• **EXTRAIT**:
((

Le fait de savoir que dans bien des prisons occidentales les détenus se voient offrir plusieurs menus à choix par jour en irrite plus d’un. Même vous, peut-être, avez été agacés à la lecture d’un article sur les différents menus à choix en prison. Et encore plus à l’idée qu’on n’est pas forcément mieux nourri à l’hôpital, si ce n’est pire.
Que des détenus de droit commun, des criminels, voire des terroristes aient droit à un dessert ou qu’ils puissent choisir un plat végétarien ou un repas sans porc, voilà qui fait frôler la syncope à certains. Et pourtant, en amenant un peu de normalité et de dignité aux personnes incarcérées par le biais de la nourriture, on contribue à calmer les tensions ainsi qu’à mieux préparer leur retour dans la société.
Si l’offre alimentaire est effectivement souvent plurielle, c’est avant tout pour répondre aux besoins spécifiques de certaines catégories de détenus : les personnes diabétiques, celles qui nécessitent un régime sans-sel, les végétariens, les cardiaques, etc., et tous ceux qui suivent un régime en lien avec l’exercice de leur religion. Pour les autorités, cela requiert certes organisation et ingéniosité, mais ce dont il s’agit en réalité, c’est de garantir, ni plus ni moins, le respect de certains droits, en l’occurrence le droit à la santé ou celui d’exercer sa religion. En d’autres termes, la privation de liberté n’a pas à interférer avec la jouissance de certains droits fondamentaux.

))

• **ÉCHANTILLON DE DONNÉES**:
((

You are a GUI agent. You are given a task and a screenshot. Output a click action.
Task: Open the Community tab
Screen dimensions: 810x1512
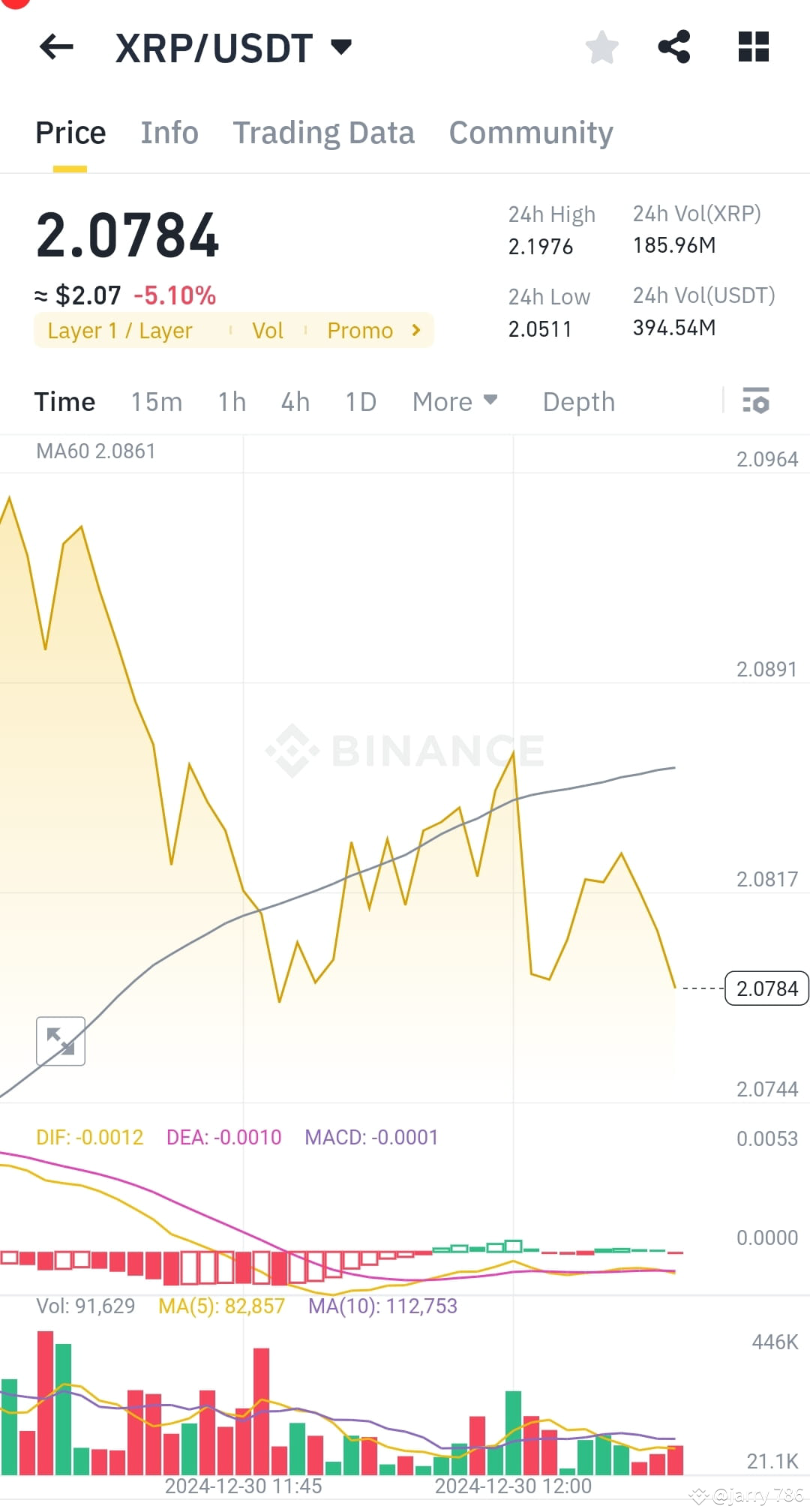[530, 132]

))

D'après l'extrait sur les repas en prison, à quoi contribue-t-on en apportant un peu de normalité et de dignité aux détenus par la nourriture ?

• **RÉPONSE**:
On contribue à calmer les tensions et à mieux préparer leur retour dans la société.